The Neurodivergent Majority: Rethinking Normal in a Gen Z World

Published on September 6, 2025

Let’s start with a number that should stop us in our tracks: 53% of Gen Z now identify as neurodivergent. ADHD, autism, dyslexia, anxiety, OCD, the labels vary, but the message is clear: the next generation isn’t hiding their cognitive differences. They’re naming them, owning them, and asking the world to catch up.

This isn’t a niche. It’s a new normal.

What Does That Mean Globally?

If Gen Z represents over 2 billion people worldwide, and more than half identify as neurodivergent, we’re talking about a billion minds wired differently. And that’s just Gen Z. Add in the increase in diagnoses, undiagnosed adults, the self-identifiers, and the growing awareness across all age groups, and we may already be living in a neurodivergent-majority world.

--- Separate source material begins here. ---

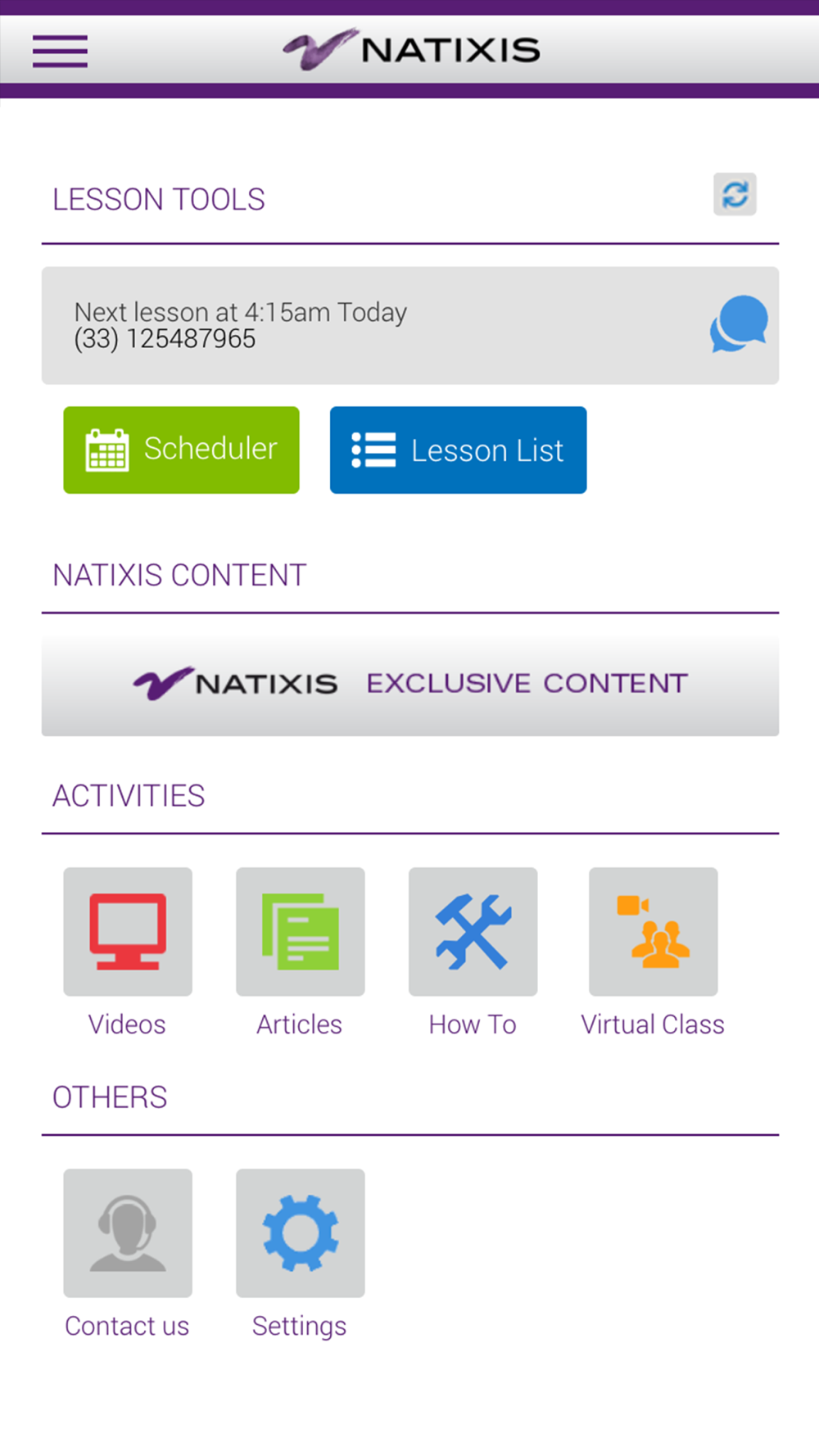Tap the Contact us text label
Screen dimensions: 819x1456
[127, 1326]
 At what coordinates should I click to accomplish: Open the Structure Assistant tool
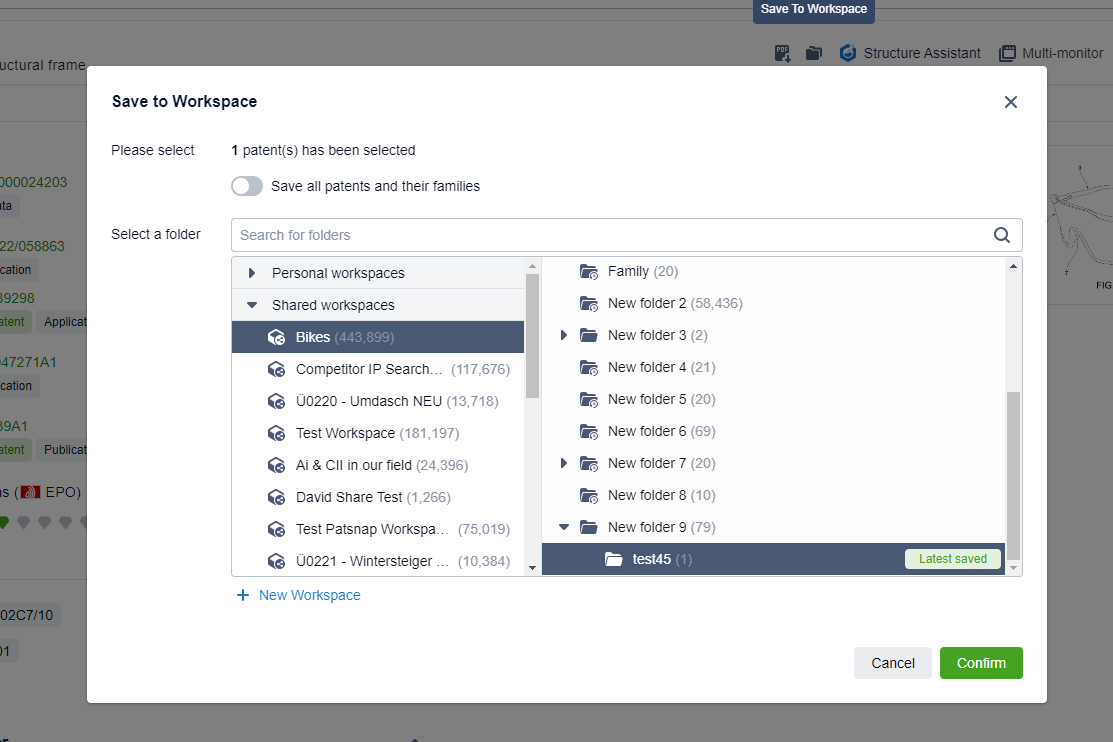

But here’s the twist: our systems, education, work, healthcare, are still designed for the neurotypical minority.

So What Do We Do?

We stop treating neurodivergence as an edge case. We start designing for it as the default.

Here’s what that looks like:

  • Build flexibility by default: Let people work, learn, and communicate in ways that suit their brains, not outdated norms.
  • Ditch performance theatre: Stop rewarding masking and start celebrating authenticity.
  • Train for neuro-literacy: Equip leaders and educators to recognise strengths, not just “challenges.”
  • Make support visible: Don’t wait for a diagnosis. Offer accommodations proactively, transparently, and without stigma.
  • Redefine professionalism: Gen Z is already doing this. Let’s follow their lead.

From Diagnosis to Identity

For many, neurodivergence isn’t a medical label, it’s a cultural identity. It’s how they make sense of the world. And that shift, from diagnosis to dignity,is one of the most profound changes we’re witnessing.

As someone who’s spent years championing inclusive culture, I believe this moment calls for more than policy updates. It calls for narrative transformation. We need stories, symbols, and spaces that reflect the richness of neurodivergent experience, not just accommodate it.

The Future Is Already Here

Gen Z isn’t asking for permission. They’re asking better questions:

“What accommodations do you offer?”

“How do you support psychological safety?”

“Do your leaders know how to work with neurodivergent minds—or just around them?”

If those questions make us squirm, it’s time to look inward.

Because the future isn’t neurodivergent, the present is neurodiverse and we need to look at what that means for everyone.

Rewriting the Rules, Together

We’re not here to fix neurodivergent people. We’re here to fix the systems that forgot they existed.

If Gen Z is showing us anything, it’s that difference isn’t a deficit, it’s a design feature. One worth celebrating, accommodating, and building around. The future of tech, leadership, and culture won’t be found in rigid frameworks or one-size-fits-all playbooks. It’ll be found in the messy brilliance of lived experience, in the courage to ask better questions, and in the communities that choose inclusion not as a checkbox, but as a creative act.

So let’s stop asking how to support neurodivergent minds.

Let’s start asking: What kind of world could we build if we did?